Nelle ultime ore, tra vari attacchi incrociati, alcuni droni militari sono stati lanciati contro l’ambasciata americana a Riad.
Tra chi da anni intrattiene relazioni e stretti rapporti lavorativi con l’Arabia Saudita, anche il cremonese Alessandro Corbari.
Corbari dirige dal 2021 una società di consulenza finanziaria: lo scorso novembre era Riad, con il Ministro degli esteri Antonio Tajani, per la stipula di un accordo strategico per supportare le oltre 500 piccole e medie imprese italiane che già operano o sono pronte ad operare in terra araba.
“La situazione è sicuramente di grande tensione — spiega Corbari —. C’è molta preoccupazione sia per l’impatto immediato degli attacchi missilistici, sia per le prospettive economiche del Golfo nei prossimi cinque anni. Speriamo che il punto di domanda su questo scenario sia scritto a matita, non in modo definitivo. Il potenziale, qui, resta enorme: un mercato di 38 milioni di abitanti con alta capacità di spesa”.
Tra gli imprenditori italiani presenti nel Paese c’è anche Carlo Cattero, torinese, da decenni residente a Riad e oggi impegnato nello sviluppo di progetti che coinvolgono aziende europee nel mercato saudita.
“Ho conosciuto Cattaro durante i miei viaggi — racconta Corbari —. Mi è stato presentato da un avvocato d’affari torinese. È molto inserito nel tessuto economico locale e ha ricoperto diversi ruoli manageriali, soprattutto come project manager o amministratore delegato di imprese straniere impegnate in cantieri, eventi e iniziative operative in Arabia Saudita“.
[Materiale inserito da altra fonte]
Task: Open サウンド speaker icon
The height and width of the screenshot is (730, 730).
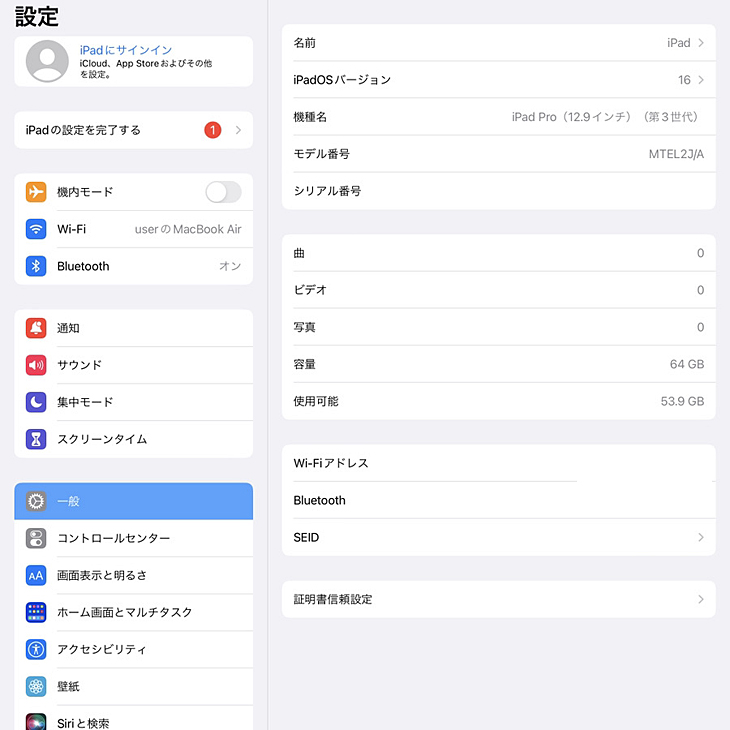Action: [x=36, y=365]
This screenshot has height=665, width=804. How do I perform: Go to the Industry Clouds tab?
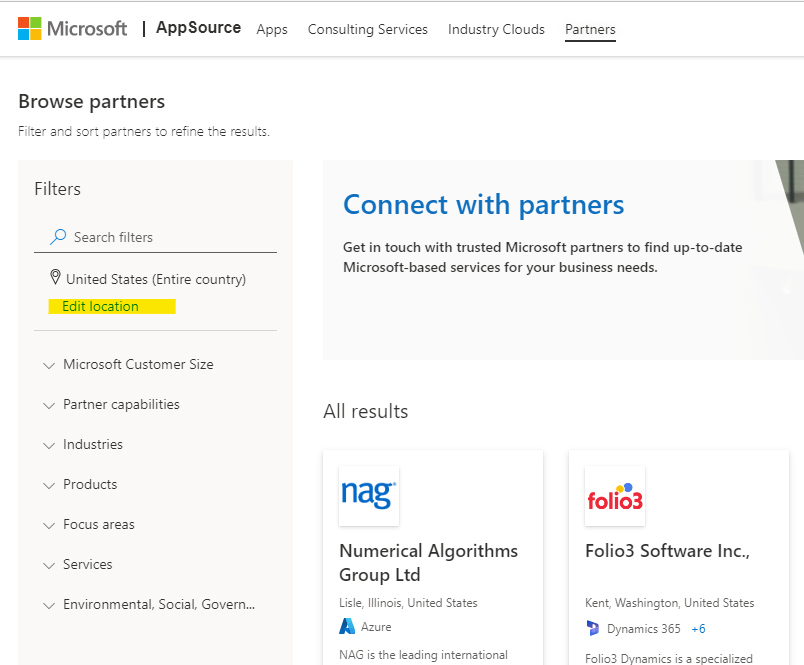click(x=496, y=29)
Cattaro vive a pochi minuti dall’ambasciata americana, ma assicura di non aver avvertito direttamente l’esplosione. “Non ho sentito nulla — spiega —, ma colleghi che abitano vicino al quartiere diplomatico si sono svegliati nel cuore della notte. Probabilmente in Europa l’eco mediatica è più forte, come già accaduto con Gaza. È un momento delicato — ammette — e la stampa locale ne parla. Ma, nella realtà quotidiana, tutto procede normalmente: life goes on. Ieri, per precauzione, il quartiere diplomatico era chiuso; oggi è già stato riaperto. Non percepisco particolare allarme né nella vita sociale né nel mondo del business“.
“L’Arabia Saudita sembra voler mantenere un ruolo di relativa distanza politica rispetto alle tensioni regionali – aggiunge l’imprenditore -. L’attacco, certo, la coinvolge indirettamente, ma qui non c’è stata alcuna fuga di stranieri come avvenuto invece a Dubai nei giorni più critici”.
Sul fronte economico, secondo lui, l’impatto immediato sarà limitato: “Il lavoro procede regolarmente. Non prevedo un vero stop alle attività. Ci saranno ripercussioni sui prezzi di petrolio e gas, ma il business andrà avanti. Lo abbiamo già visto in altre guerre analoghe”.